* [Lesetext]
☆ ☆ ☆

Im Mittleren Osten tobt ein Machtkampf: Saudi-Arabien und Iran ringen um die Hegemonie in der Region. Beide Staaten führen Stellvertreterkriege in Syrien und im Jemen - und streben gleichzeitig innerpolitische Reformen an. Können Modernisierungen inmitten eines sich zuspitzenden Konflikts gelingen?

Von Sebastian Engelbrecht |
    Ein Hubschrauber der saudi-arabischen Sicherheitskräfte fliegt am 15.08.2017 über der Heiligen Moschee von Mekka (Saudi-Arabien).
    Schon wegen der heiligen Stätten in Mekka ist Iran auf gute Beziehungen zu Saudi Arabien angewiesen, doch haben sich beide Staaten in einen Konflikt verbissen (picture alliance / dpa / Saudi Press Agency)
    Ein Samstag im November. Flug EK 817 aus Dubai nähert sich Riad, der Hauptstadt von Saudi-Arabien. Mit an Bord: eine zwanzigköpfige Delegation der Bundesakademie für Sicherheitspolitik aus Berlin. Die Fluggäste wissen nicht, dass in diesem Augenblick Huthi-Rebellen im Jemen den Flughafen von Riad angreifen.
    Die Maschine ist gelandet. Scheinbar Routine.
    Kaum haben die Passagiere das Flughafengebäude verlassen, trifft eine saudische Flugabwehrrakete vom Typ Patriot das Geschoss der Huthis in der Luft. Zwei heftige Detonationen sind zu hören. Es ist die 78. Rakete, die die schiitischen Huthi-Rebellen seit Beginn des Krieges im Jemen im März 2015 auf Saudi-Arabien abgefeuert haben. Die erste, die auf die saudische Hauptstadt zielt.

☆ ☆ ☆

* [Aufgaben]
a) Welche Delegation befindet sich laut dem Text über den Machtkampf zwischen Saudi-Arabien und Iran an Bord von Flug EK 817?
b) Schreibe den Text über den Machtkampf zwischen Saudi-Arabien und Iran im Anschluss an seinen letzten Satz weiter.
Die Zeilen sind hierfür ohne Bedeutung.

* [Gegebene Zeilen]
☆ ☆ ☆

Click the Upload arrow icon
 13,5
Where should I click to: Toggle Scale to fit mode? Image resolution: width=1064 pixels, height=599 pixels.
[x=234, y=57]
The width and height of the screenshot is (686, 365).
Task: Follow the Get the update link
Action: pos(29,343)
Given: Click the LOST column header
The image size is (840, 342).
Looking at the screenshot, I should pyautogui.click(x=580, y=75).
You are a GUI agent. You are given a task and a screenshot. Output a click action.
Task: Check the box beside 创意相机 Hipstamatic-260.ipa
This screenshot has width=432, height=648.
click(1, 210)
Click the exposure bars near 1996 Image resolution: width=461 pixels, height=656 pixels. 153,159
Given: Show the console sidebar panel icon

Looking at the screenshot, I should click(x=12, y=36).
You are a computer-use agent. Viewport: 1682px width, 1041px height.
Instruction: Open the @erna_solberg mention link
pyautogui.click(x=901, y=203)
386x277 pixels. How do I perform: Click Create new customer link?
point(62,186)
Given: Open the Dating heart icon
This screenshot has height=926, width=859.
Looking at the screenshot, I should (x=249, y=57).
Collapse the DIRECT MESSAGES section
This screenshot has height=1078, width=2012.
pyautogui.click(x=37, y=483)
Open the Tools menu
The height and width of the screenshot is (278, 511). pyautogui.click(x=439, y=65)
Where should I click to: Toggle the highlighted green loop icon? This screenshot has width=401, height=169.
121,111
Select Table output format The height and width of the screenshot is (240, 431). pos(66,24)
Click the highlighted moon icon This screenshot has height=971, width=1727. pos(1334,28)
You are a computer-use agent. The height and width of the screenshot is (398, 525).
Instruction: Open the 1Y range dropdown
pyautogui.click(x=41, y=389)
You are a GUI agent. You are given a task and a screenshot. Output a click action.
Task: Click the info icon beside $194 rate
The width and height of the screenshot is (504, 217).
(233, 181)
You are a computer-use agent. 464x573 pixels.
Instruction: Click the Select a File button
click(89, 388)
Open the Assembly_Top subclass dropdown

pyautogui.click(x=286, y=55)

☆ ☆ ☆

* [Ergebnisse je Aufgabe]
a) Eine zwanzigköpfige Delegation der Bundesakademie für Sicherheitspolitik aus Berlin.

b)
    Iranische Raketen für Huthi-Rebellen?
    Der erste Angriff der Huthis auf Riad zeigt: Die saudische Führung steht außenpolitisch und militärisch unter Druck. Mit Luftschlägen gegen die Huthis im Jemen ist es nicht getan. Für Abdel Aziz Aluwaisheg, stellvertretender Generalsekretär des Golf-Kooperationsrates, ist klar, dass die Mittelstreckenrakete aus dem Iran stammt und dass iranische Militärs die Huthis im Jemen an den Waffen ausbilden. Aluwaisheg spricht für den Zusammenschluss von sechs Staaten auf der arabischen Halbinsel.
    "Das scheint der weitreichendste Angriff zu sein, den die Huthis bisher versucht haben. Von der Grenze zum Jemen bis Riad sind es mehr als 1.000 Kilometer. Das ist die Rakete mit der höchsten Reichweite, die sie ausprobiert haben. Glücklicherweise konnte die Luftabwehr sie abfangen, sodass sie keinen Schaden anrichten konnte."
    Ein Demonstrant trägt am 13.11.2017 in Sanaa (Jemen) bei einem Protest, auf dem die Öffnung der Flug- und Seehäfen in dem Land gefordert wird, eine riesige jemenitische Flagge. Ein von Saudi-Arabien geführtes Bündnis fliegt im Jemen Luftangriffe gegen Huthi-Rebellen. Die Koalition hatte in der vergangenen Woche die Flug- und Seehäfen geschlossen. Hilfsorganisationen warnten jedoch, dem Land drohe durch die Blockade eine der größten Hungerkatastrophen weltweit.
    Proteste in Sanaa gegen die Blockade der Flug- und Seehäfen im Jemen durch Saudi Arabien und weitere Golfstaaten (picture alliance / dpa / Hani Al-Ansi)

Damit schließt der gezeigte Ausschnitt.